In his professional life, Kanō was an educator. Important postings included serving as director of primary education for the Ministry of Education (文部省 Monbushō?) from 1898 to 1901, and as president of Tokyo Higher Normal School from 1901 until 1920. He played a key role in making judo and kendo part of the Japanese public school programs of the 1910s.
Kanō was also a pioneer of international sports. Accomplishments included being the first Asian member of the International Olympic Committee (IOC) (he served from 1909 until 1938); officially representing Japan at most Olympic Games held between 1912 and 1936; and serving as a leading spokesman for Japan's bid for the 1940 Olympic Games.
His official honors and decorations included the First Order of Merit and Grand Order of the Rising Sun and the Third Imperial Degree. Kanō was inducted as the first member of the International Judo Federation (IJF) Hall of Fame on 14 May 1999.
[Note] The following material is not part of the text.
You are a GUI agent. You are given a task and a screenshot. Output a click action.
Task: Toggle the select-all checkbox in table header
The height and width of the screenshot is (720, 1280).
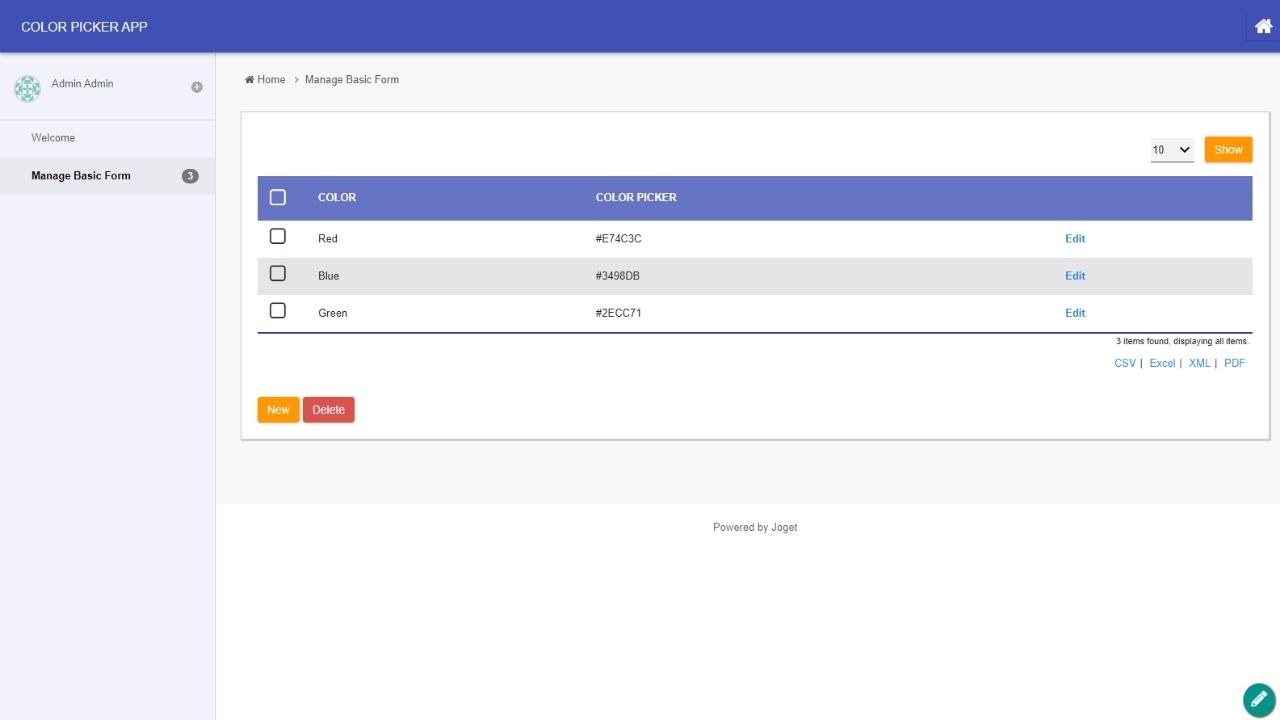pos(278,198)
During the early 1880s, there was no clear separation between the jūjutsu that Kanō was teaching and the jūjutsu that his teachers had taught in the past. Kanō's Kitō-ryū teacher, Iikubo Tsunetoshi, came to Kanō's classes two or three times a week to support Kanō's teaching. Eventually student and master began to exchange places, and Kanō began to defeat Iikubo during randori:
“Usually it had been him that threw me. Now, instead of being thrown, I was throwing him with increasing regularity. I could do this despite the fact that he was of the Kito-ryu school and was especially adept at throwing techniques. This apparently surprised him, and he was quite upset over it for quite a while. What I had done was quite unusual. But it was the result of my study of how to break the posture of the opponent. It was true that I had been studying the problem for quite some time, together with that of reading the opponent's motion. But it was here that I first tried to apply thoroughly the principle of breaking the opponent's posture before moving in for the throw...
I told Mr. Iikubo about this, explaining that the throw should be applied after one has broken the opponent's posture. Then he said to me: "This is right. I am afraid I have nothing more to teach you."Soon afterward, I was initiated in the mystery of Kito-ryu jiujitsu and received all his books and manuscripts of the school.